■ Stored data
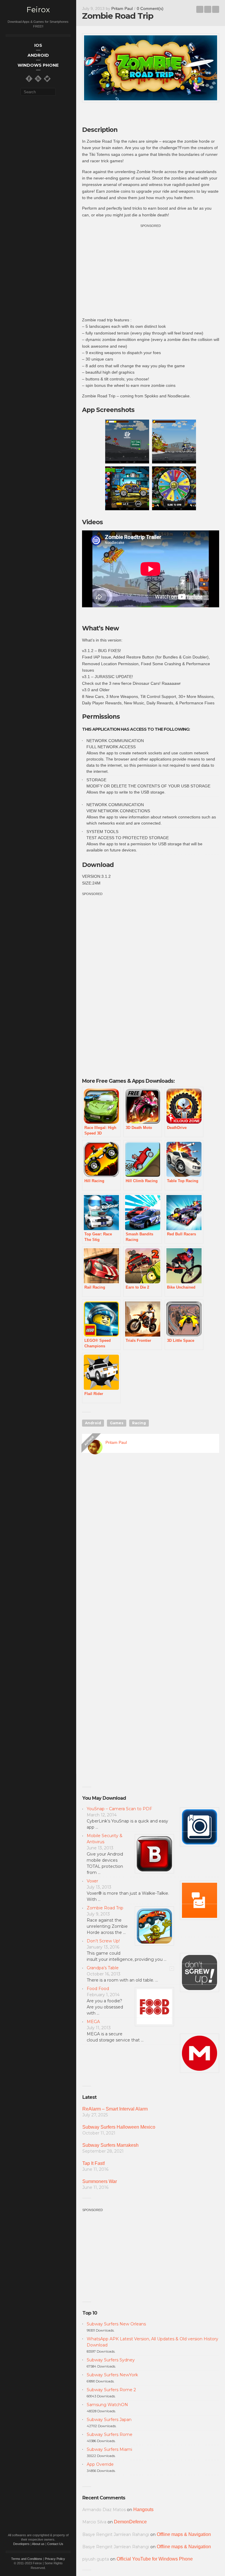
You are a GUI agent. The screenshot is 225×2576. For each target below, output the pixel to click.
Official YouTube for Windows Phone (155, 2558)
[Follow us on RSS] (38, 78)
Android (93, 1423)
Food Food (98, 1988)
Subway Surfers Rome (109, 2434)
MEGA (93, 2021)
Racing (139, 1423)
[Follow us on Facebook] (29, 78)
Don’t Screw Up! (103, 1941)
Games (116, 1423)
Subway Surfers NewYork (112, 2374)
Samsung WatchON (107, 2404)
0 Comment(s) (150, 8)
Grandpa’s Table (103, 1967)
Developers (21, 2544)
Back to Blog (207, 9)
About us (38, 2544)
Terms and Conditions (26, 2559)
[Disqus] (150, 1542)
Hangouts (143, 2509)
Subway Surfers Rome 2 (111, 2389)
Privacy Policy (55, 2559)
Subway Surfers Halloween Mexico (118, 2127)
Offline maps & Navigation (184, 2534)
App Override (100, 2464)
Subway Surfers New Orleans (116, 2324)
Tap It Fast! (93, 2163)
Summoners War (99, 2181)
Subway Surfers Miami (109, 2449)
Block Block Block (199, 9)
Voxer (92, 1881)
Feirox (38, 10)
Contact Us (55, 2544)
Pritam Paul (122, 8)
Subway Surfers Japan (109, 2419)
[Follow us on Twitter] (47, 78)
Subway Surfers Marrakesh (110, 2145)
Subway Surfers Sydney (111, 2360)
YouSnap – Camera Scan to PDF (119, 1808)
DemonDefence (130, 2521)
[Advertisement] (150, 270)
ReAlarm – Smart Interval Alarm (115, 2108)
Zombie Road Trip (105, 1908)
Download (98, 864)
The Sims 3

■ What is required
Transcribe every line from the records above without alteration, and leave out the images.

■ Response
You are a GUI agent. The screenshot is 225×2576. For each target below, output the pixel to click.
Official YouTube for Windows Phone (155, 2558)
[Follow us on RSS] (38, 78)
Android (93, 1423)
Food Food (98, 1988)
Subway Surfers Rome (109, 2434)
MEGA (93, 2021)
Racing (139, 1423)
[Follow us on Facebook] (29, 78)
Don’t Screw Up! (103, 1941)
Games (116, 1423)
Subway Surfers NewYork (112, 2374)
Samsung WatchON (107, 2404)
0 Comment(s) (150, 8)
Grandpa’s Table (103, 1967)
Developers (21, 2544)
Back to Blog (207, 9)
About us (38, 2544)
Terms and Conditions (26, 2559)
[Disqus] (150, 1542)
Hangouts (143, 2509)
Subway Surfers Rome 2 (111, 2389)
Privacy Policy (55, 2559)
Subway Surfers Halloween Mexico (118, 2127)
Offline maps & Navigation (184, 2534)
App Override (100, 2464)
Subway Surfers New Orleans (116, 2324)
Tap It Fast! (93, 2163)
Summoners War (99, 2181)
Subway Surfers Miami (109, 2449)
Block Block Block (199, 9)
Voxer (92, 1881)
Feirox (38, 10)
Contact Us (55, 2544)
Pritam Paul (122, 8)
Subway Surfers Japan (109, 2419)
[Follow us on Twitter] (47, 78)
Subway Surfers Marrakesh (110, 2145)
Subway Surfers Sydney (111, 2360)
YouSnap – Camera Scan to PDF (119, 1808)
DemonDefence (130, 2521)
[Advertisement] (150, 270)
ReAlarm – Smart Interval Alarm (115, 2108)
Zombie Road Trip (105, 1908)
Download (98, 864)
The Sims 3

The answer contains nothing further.